We are aware of map, filter, functools, itertools and lots of other niceties, which proxies for leveraging nicer parts of functional programming APIs. These let you do the functional things. But I wanted to satisfy my itch for abstractions that would help me leverage functional paradigms more accessibly (maybe?). This led me to returns.

Table of contents

Open Table of contents

Did returns have returns?

First impressions and Railway Oriented Programming Pattern returns is a nifty library that helps by providing functional constructs to help write “better” pythonic, functional code.

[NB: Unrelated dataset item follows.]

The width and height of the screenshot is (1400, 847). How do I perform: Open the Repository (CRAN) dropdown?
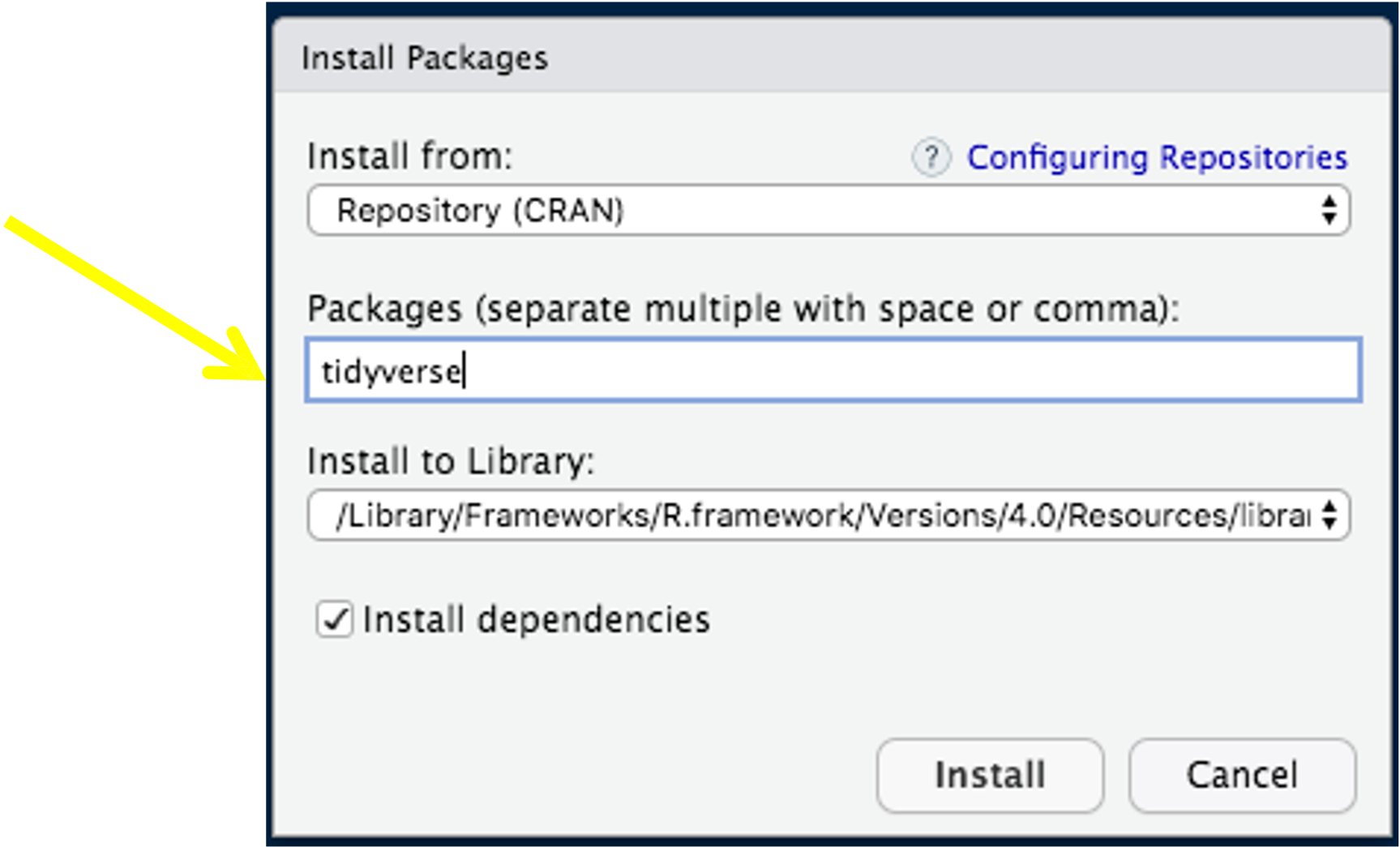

I was fascinated by Railway Oriented Programming (ROP) Pattern and wanted to handle Exceptions in a friendly way. Exception Handling is a real pain, when you want to make sure that the right messages and error code bubble up from the deep recesses of your controllers and services.

When an opportunity arose, I jumped at using returns. As a team, we had planned to use returns, but our attempts were half hearted at best. Using returns was a rocky, but enlightening experience.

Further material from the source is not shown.